— Start Material provided —

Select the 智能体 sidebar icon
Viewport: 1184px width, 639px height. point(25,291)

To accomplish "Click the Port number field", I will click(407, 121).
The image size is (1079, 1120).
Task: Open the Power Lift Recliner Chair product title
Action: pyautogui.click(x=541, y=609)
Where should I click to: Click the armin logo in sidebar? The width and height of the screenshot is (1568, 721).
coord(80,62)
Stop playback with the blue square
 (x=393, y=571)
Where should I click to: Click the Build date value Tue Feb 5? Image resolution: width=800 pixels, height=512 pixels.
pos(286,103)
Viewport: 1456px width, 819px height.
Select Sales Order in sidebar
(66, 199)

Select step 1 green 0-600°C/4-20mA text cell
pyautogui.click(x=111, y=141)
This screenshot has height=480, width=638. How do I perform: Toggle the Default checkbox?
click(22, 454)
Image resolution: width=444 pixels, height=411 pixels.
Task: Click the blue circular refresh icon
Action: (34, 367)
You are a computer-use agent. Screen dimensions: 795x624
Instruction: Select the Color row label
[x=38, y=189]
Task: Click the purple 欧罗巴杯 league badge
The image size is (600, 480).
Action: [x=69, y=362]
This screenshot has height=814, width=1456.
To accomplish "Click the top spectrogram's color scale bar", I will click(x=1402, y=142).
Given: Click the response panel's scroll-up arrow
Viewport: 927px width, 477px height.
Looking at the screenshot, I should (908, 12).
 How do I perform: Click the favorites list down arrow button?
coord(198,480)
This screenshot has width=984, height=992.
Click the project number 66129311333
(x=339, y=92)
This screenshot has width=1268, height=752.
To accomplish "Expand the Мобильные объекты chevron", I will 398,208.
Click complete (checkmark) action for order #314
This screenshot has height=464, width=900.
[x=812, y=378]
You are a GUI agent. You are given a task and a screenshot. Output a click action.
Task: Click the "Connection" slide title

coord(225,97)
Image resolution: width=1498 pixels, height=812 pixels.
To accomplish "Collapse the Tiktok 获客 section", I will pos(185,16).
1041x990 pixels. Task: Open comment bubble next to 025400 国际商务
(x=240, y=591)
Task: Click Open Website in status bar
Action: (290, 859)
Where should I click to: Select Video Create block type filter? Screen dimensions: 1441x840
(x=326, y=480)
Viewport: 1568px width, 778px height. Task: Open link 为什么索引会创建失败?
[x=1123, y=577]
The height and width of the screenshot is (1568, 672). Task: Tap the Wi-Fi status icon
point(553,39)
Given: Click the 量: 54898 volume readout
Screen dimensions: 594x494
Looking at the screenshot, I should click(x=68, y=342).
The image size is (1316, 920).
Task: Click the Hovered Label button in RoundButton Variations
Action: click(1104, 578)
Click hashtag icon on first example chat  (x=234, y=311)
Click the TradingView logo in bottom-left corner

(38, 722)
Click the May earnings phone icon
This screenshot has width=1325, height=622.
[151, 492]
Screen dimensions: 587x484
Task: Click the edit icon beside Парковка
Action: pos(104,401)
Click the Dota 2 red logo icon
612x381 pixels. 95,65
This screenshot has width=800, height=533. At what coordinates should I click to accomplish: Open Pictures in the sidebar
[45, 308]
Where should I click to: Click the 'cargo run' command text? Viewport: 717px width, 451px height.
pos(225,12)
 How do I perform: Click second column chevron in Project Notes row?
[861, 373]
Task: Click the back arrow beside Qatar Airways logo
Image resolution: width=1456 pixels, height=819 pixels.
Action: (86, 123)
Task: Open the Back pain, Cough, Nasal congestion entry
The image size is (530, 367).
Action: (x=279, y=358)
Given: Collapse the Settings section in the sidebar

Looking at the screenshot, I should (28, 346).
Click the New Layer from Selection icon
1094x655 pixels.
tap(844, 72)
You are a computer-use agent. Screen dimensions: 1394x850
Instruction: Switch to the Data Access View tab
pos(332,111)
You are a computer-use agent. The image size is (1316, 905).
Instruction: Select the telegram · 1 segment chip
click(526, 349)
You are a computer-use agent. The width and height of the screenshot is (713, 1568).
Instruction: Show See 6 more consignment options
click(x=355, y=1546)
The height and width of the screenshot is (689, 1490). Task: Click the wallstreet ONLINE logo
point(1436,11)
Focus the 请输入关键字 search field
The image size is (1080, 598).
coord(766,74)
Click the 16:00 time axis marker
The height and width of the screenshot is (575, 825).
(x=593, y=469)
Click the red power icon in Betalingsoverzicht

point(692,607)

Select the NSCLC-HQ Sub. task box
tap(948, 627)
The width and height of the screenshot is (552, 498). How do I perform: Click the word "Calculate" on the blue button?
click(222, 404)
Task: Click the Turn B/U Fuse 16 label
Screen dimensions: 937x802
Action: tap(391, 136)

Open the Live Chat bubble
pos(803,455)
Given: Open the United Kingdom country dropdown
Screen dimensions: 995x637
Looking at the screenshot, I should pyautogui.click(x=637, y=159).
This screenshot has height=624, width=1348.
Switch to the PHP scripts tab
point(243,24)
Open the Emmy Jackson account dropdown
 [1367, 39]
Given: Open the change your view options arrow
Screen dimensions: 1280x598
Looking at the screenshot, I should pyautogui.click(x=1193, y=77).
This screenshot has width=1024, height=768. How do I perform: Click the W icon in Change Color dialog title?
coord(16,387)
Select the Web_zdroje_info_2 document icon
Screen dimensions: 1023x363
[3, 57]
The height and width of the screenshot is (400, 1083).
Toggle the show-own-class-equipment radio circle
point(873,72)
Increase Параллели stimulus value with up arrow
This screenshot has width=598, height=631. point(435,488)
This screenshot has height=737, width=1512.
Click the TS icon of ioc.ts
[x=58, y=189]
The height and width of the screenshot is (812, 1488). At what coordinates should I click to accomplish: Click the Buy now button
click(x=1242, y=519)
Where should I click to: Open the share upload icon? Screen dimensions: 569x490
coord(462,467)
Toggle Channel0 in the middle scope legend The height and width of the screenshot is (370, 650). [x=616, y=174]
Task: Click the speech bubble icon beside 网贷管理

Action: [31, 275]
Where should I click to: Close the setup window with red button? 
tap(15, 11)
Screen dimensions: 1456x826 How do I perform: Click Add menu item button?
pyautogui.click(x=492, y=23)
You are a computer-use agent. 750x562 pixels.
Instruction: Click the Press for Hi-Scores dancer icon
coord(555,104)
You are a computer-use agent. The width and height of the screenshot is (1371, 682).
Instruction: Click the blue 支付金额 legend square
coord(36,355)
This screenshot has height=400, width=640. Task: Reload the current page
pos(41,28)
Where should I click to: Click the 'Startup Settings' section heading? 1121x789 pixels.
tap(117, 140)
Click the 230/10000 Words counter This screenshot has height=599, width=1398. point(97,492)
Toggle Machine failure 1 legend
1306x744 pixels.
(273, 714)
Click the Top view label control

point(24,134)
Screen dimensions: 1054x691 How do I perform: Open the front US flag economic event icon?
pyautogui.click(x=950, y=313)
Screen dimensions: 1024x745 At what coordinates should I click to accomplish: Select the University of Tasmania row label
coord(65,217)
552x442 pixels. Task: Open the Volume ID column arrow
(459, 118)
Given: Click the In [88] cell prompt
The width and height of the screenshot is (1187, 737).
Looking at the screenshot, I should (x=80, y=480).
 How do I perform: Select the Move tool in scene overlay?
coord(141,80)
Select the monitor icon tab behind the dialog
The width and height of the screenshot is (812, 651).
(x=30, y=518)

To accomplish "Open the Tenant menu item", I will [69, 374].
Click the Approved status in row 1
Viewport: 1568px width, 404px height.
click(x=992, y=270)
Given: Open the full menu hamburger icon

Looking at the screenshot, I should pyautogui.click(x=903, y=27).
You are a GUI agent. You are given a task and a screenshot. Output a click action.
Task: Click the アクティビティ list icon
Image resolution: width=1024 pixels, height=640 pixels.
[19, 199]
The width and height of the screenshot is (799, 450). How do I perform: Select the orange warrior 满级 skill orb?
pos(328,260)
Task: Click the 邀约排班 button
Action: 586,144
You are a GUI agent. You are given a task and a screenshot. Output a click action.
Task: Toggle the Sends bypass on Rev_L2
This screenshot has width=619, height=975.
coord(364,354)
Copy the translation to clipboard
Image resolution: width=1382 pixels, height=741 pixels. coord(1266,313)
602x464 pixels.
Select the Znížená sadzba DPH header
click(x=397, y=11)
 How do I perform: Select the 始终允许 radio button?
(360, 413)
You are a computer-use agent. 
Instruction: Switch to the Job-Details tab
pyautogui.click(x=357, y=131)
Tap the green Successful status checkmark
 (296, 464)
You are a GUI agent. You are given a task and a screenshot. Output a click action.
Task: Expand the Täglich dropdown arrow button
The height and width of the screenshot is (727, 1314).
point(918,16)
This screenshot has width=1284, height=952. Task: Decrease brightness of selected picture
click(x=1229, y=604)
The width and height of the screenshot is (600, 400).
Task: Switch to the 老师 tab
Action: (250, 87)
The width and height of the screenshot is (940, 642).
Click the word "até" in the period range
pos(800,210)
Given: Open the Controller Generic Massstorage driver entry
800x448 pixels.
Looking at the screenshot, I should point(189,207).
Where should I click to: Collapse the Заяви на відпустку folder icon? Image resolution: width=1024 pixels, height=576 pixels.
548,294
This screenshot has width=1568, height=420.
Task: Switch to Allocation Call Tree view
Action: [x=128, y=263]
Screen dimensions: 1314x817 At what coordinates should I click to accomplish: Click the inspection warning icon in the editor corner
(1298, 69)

— End Material provided —

Exercise description »
Express the stretch of the listing from its start through the line containing "will click(x=1402, y=142)." as a JSON list of strings, one string per line, leaving out blank lines.

Written reply »
[
  "Select the 智能体 sidebar icon",
  "Viewport: 1184px width, 639px height. point(25,291)",
  "To accomplish \"Click the Port number field\", I will click(407, 121).",
  "The image size is (1079, 1120).",
  "Task: Open the Power Lift Recliner Chair product title",
  "Action: pyautogui.click(x=541, y=609)",
  "Where should I click to: Click the armin logo in sidebar? The width and height of the screenshot is (1568, 721).",
  "coord(80,62)",
  "Stop playback with the blue square",
  " (x=393, y=571)",
  "Where should I click to: Click the Build date value Tue Feb 5? Image resolution: width=800 pixels, height=512 pixels.",
  "pos(286,103)",
  "Viewport: 1456px width, 819px height.",
  "Select Sales Order in sidebar",
  "(66, 199)",
  "Select step 1 green 0-600°C/4-20mA text cell",
  "pyautogui.click(x=111, y=141)",
  "This screenshot has height=480, width=638. How do I perform: Toggle the Default checkbox?",
  "click(22, 454)",
  "Image resolution: width=444 pixels, height=411 pixels.",
  "Task: Click the blue circular refresh icon",
  "Action: (34, 367)",
  "You are a computer-use agent. Screen dimensions: 795x624",
  "Instruction: Select the Color row label",
  "[x=38, y=189]",
  "Task: Click the purple 欧罗巴杯 league badge",
  "The image size is (600, 480).",
  "Action: [x=69, y=362]",
  "This screenshot has height=814, width=1456.",
  "To accomplish \"Click the top spectrogram's color scale bar\", I will click(x=1402, y=142)."
]